Monday, November 21, 2011

The Super Committee - Much Ado About Little .


Brian’s comments on “The Super Committee:”  This is worth everyone’s time



We don’t watch that much television, but every time we turn on cable news, someone is talking about the Super Committee – the 12 members of Congress tasked to cut the deficit over the next 10 years by $1.2 trillion.


Supposedly – at least according to the talking heads – the Super Committee is the biggest and most important issue facing the economy.  One news anchor said that committee decisions will determine how retailers do this year during the holiday shopping season.  Others are trying to make the case that failure to come to agreement threatens another recession.



Pardon me when I say – “Give me a break.”  According to the Congressional Budget Office, total federal government outlays in the next 10 years (2012-2021) are expected to be $44 trillion, while GDP will total $195 trillion.  If we assume that the committee does not raise taxes at all, which means the $1.2 trillion is all spending reduction, this would equal just 2.7% of the budget, and 0.6% of GDP.



These spending reductions represent just $2.70 out of every $100 dollars of government spending and 60 cents out of every $100 dollars of GDP.  This is miniscule – the size of a rounding error for GDP.  And remember it’s calculated over a 10-year period!

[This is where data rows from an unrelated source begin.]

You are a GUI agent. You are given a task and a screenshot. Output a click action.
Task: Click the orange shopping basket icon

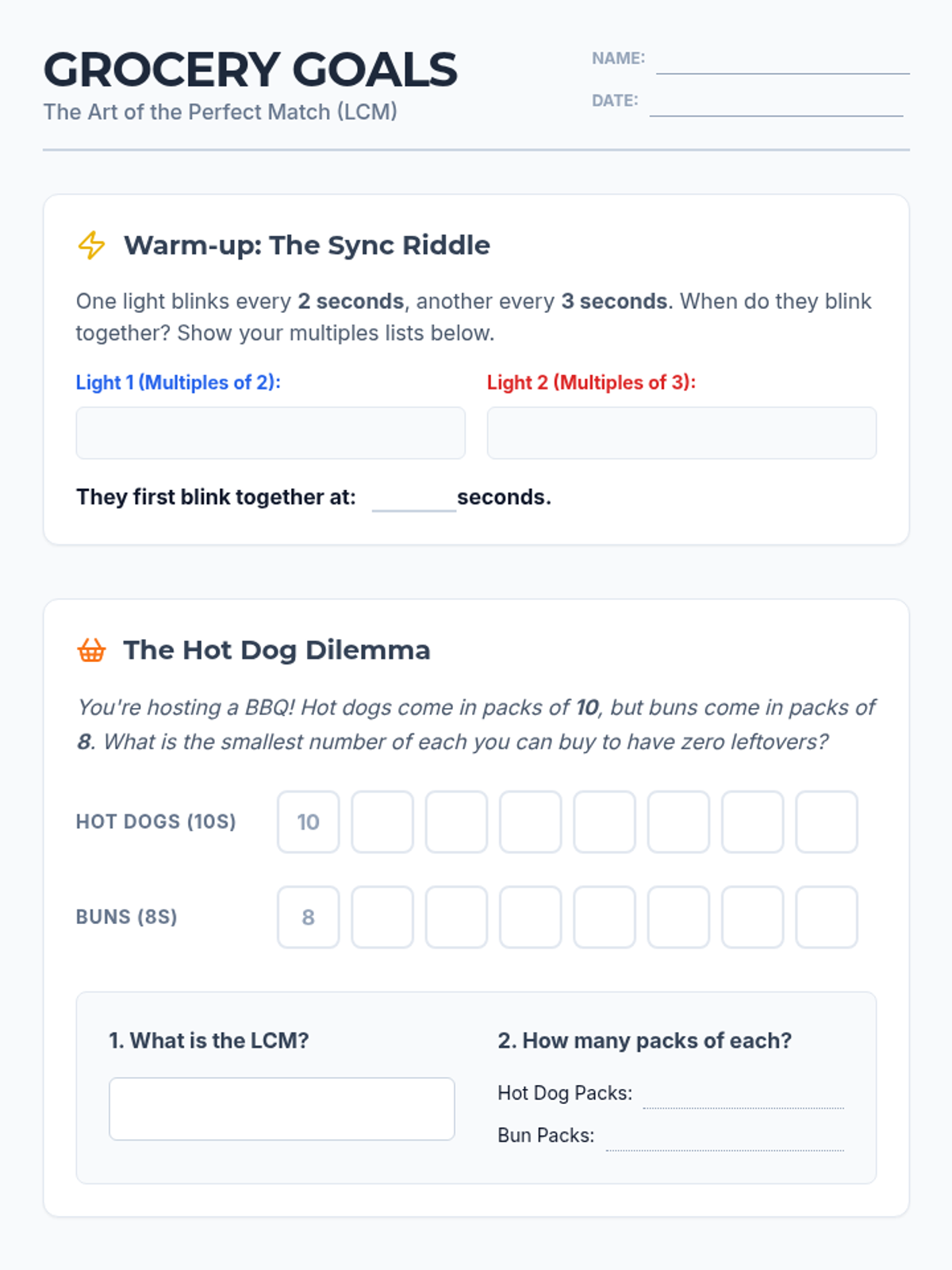point(91,650)
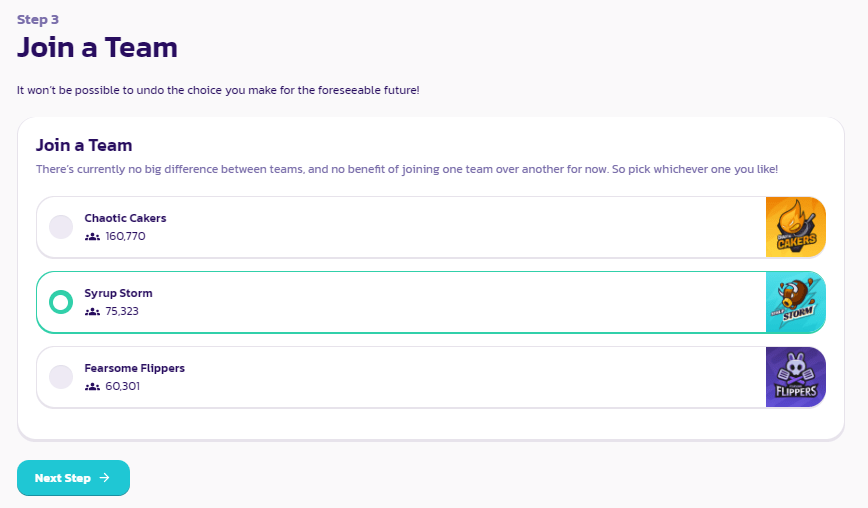Viewport: 868px width, 508px height.
Task: Click the Step 3 label
Action: [38, 19]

Like all government spending reductions, the impact on the out years is much larger than the impact on the early years.  In other words, spending reductions in 2012, 2013 and 2014 are much smaller.  There will be absolutely no impact on government spending in 2011 and very little impact on spending in 2012.  And if the committee fails to come to any agreement, automatic sequestration kicks in, but this won’t actually start until January 1, 2013.  So, how in the world can any of this impact retail sales over the next few months, or the economy over the next few years?



The answer – It can’t and it won’t.



However, by getting viewers to worry about it, and to tune in to watch minute by minute coverage, television helps itself.  The Super Committee has become a creature of the media, and its impact is being exaggerated by a massive amount.



This does not mean that it is a complete non-event.  Remember, the Super Committee was invented because Congress could not come to agreement as a full body.  Putting aside whether or not a 12-member, sub-group can do anything that the full Congress can’t do, the task of reducing deficits by $1.2 trillion is a movement in the right direction.
According to government estimates, if spending is cut by $1.2 trillion over the next 10 years, government spending will fall from a peak of about 25% of GDP to 22%.  This is a positive (but somewhat minor) movement in the correct direction.  Cutting spending is the most important thing Congress can do to boost economic growth, create jobs and lift stock markets to new highs.



We know this is not what our college professors teach us.  We know this is not what conventional wisdom believes.  But, history shows the truth.  The chart below shows US federal government spending as a share of GDP over the past 46 years.



Federal spending increased from 18% of GDP in 1965 to 23% in 1982.  During that time, stock prices went nowhere, P-E ratios fell, unemployment rose and the economy suffered.  From 1982 to 2000, government spending was cut back to 18.5% of GDP.  Stocks soared, unemployment plummeted and the economy boomed.  Since 2000, as government spending shot up again, the economy has suffered, unemployment has climbed and stocks have flat-lined again.



The bigger the government is the smaller the private sector is and the smaller the private sector is the fewer jobs an economy creates.  Cutting spending should be the focus of government policy.



Every extra dollar of tax revenue the Committee might agree to, will limit spending reductions.  This is the only real danger of the Super Committee; that it somehow ends up raising taxes and not cutting spending.  No agreement and a complete breakdown of the committee – which forces automatic sequestration – is better for the economy than a compromise that includes large tax hikes.  But, no matter what happens, the impact of the Super Committee is being exaggerated in the extreme.